Texto de lectura:
= = = =

Todo en su fisonomía era proporcionado y, en consecuencia, sus manos estaban conformadas a la misma escala. Era un gigante con una fuerza tremenda que contrastaba con la sorprendente delicadeza que exigía su hobby: la cría de pajarillos, actividad que parecía poco apropiada para aquellas manos. A Andrés y a mí nos unía una cierta empatía y entre ambos existía complicidad. Durante los trabajos que llevamos a cabo, donde él intervino, se dieron muchas ocasiones en las que frente a algún problema concreto, surgido de forma imprevista, con una simple mirada yo sabía lo que pensaba Andrés al respecto y él lo que pensaba yo. Era muy fácil trabajar con él. Andrés era capaz de manejar un martillo rompedor de treinta kilos con una de sus enormes manos y al mismo tiempo medicar a una cría de jilguero manteniéndole el pico abierto para hacerle tragar una dosis de medicamento. Hasta cuando tenía que sacrificar algún polluelo, lo hacía con extrema delicadeza. Andrés acompañaba con el gesto la descripción de cómo les partía el cuello para que no sufrieran. Enfrentaba los dedos pulgar e índice de cada mano, unidos, realizando luego el pequeño giro que imprimiría en sentido opuesto a cada una de ellas, como lo haría para partir un mondadientes.
ANDRÉS SE DIRIGIÓ A ÉL CON VOZ CONCILIADORA Y MIRADA BEATÍFICA: «MIRA, MANUEL, LA PRÓXIMA NOCHE QUE VUELVAS A APARECER POR AQUÍ MONTANDO GRESCA, TE PARTO EL CUELLO».

= = = =

Entradas para revisar:
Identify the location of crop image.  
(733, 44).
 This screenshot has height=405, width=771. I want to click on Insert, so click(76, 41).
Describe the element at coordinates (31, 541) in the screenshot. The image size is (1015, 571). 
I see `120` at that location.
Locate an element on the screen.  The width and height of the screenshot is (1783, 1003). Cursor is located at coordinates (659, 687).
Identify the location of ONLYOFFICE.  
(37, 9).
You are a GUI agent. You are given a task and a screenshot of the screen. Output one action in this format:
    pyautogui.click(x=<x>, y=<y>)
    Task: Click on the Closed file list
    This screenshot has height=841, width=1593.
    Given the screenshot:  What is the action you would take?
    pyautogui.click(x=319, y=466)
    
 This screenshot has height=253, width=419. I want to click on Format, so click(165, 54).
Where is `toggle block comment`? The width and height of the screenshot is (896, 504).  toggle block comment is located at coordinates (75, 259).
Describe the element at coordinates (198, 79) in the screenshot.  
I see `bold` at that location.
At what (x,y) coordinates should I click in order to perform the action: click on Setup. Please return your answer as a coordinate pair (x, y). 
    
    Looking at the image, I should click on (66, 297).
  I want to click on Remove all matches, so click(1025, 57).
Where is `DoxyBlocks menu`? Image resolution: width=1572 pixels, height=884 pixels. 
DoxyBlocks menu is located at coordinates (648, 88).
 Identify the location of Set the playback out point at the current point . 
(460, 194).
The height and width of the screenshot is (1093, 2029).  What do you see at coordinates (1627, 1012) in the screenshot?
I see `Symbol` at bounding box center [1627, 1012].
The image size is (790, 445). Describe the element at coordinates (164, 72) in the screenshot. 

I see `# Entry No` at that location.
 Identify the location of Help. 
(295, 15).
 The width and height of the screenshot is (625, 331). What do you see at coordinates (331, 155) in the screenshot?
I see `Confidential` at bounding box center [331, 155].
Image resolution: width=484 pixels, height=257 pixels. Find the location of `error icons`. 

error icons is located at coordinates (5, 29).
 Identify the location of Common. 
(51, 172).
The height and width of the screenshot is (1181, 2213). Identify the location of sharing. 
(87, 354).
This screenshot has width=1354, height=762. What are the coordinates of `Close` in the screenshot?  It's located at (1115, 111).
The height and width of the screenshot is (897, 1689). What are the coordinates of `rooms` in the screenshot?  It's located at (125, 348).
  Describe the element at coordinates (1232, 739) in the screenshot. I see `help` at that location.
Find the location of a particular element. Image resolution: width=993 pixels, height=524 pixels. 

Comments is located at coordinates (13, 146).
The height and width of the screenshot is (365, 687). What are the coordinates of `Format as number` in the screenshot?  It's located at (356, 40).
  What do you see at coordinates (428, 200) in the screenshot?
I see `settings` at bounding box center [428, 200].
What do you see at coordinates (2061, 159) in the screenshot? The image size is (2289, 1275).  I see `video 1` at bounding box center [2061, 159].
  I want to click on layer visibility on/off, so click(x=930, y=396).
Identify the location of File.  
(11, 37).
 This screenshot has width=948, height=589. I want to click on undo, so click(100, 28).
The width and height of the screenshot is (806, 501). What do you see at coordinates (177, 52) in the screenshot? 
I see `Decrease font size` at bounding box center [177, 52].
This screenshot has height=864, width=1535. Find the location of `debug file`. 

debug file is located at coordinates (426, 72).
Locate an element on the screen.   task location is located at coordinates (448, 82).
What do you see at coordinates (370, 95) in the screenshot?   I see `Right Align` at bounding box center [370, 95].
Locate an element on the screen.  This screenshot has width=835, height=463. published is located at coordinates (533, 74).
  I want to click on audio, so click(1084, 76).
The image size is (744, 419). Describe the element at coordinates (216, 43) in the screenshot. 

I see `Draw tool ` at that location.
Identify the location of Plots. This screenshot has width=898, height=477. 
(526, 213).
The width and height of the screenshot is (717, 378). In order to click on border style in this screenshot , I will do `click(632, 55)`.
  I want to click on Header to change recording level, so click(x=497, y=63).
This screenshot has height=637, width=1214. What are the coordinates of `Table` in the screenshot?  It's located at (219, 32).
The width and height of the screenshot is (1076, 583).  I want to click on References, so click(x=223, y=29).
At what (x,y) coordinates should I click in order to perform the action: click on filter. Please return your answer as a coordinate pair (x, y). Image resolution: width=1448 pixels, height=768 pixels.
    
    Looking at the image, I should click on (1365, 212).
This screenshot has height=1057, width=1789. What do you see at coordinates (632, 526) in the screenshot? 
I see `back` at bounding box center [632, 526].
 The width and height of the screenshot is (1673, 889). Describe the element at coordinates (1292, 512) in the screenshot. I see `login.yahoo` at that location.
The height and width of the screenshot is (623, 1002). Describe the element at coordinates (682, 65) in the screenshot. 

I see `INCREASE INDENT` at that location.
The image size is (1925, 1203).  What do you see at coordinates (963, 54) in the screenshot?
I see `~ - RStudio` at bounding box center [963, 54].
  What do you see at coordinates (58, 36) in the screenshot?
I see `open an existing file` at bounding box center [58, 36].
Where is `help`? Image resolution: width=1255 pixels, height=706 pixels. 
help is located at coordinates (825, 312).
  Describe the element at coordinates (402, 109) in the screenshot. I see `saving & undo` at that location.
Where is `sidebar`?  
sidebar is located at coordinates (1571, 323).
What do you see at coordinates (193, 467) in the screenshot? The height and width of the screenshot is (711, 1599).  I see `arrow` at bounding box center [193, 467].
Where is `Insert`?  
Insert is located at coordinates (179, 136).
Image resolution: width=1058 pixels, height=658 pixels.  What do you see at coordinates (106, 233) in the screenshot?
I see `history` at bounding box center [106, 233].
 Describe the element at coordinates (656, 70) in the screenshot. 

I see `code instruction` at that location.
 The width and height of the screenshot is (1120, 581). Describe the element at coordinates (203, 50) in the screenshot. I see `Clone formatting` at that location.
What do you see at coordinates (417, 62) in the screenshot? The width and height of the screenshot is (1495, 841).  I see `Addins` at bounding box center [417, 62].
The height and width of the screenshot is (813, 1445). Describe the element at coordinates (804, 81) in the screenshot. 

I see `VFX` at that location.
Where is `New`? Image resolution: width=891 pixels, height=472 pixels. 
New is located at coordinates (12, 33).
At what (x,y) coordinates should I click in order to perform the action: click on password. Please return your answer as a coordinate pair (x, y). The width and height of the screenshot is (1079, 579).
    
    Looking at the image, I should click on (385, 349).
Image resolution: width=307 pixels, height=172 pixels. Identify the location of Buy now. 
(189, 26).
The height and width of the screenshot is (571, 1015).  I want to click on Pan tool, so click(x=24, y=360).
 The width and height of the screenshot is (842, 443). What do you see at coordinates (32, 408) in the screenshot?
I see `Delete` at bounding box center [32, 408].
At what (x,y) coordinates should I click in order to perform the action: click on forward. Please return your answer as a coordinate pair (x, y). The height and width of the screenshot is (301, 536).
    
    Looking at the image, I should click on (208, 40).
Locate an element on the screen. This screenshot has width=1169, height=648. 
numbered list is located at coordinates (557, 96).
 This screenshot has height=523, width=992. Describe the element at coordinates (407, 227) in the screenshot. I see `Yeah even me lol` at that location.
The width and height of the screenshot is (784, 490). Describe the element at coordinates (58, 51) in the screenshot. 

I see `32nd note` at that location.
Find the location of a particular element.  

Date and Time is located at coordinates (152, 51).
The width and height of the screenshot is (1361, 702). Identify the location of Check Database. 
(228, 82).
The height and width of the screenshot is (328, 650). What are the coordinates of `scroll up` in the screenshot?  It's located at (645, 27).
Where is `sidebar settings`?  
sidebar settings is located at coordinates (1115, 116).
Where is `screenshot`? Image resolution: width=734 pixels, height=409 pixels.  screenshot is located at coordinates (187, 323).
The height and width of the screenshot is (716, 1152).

= = = =

Lista de tareas:
1) Responda a las siguientes preguntas a partir del texto de lectura:
(a) ¿Cuál era el pasatiempo de Andrés?
(b) ¿Cuánto pesaba el martillo rompedor que Andrés era capaz de manejar con una mano?
(c) ¿Qué le dice Andrés a Manuel que hará si vuelve a aparecer por la noche montando gresca?
2) Traduzca al inglés esta oración del texto de lectura: «A Andrés y a mí nos unía una cierta empatía y entre ambos existía complicidad.»
3) Indique si cada afirmación concuerda con el texto de lectura y cite las palabras que lo deciden:
(a) Las manos de Andrés eran pequeñas en proporción a su cuerpo.
(b) Andrés sacrificaba a los polluelos de forma brusca.
(c) Trabajar con Andrés resultaba fácil.

Soluciones:
1)
(a) La cría de pajarillos.
(b) Treinta kilos.
(c) Que le partirá el cuello.

2) Andrés and I were bound by a certain empathy, and there was a sense of complicity between us.

3)
(a) No: «sus manos estaban conformadas a la misma escala».
(b) No: «lo hacía con extrema delicadeza».
(c) Sí: «Era muy fácil trabajar con él».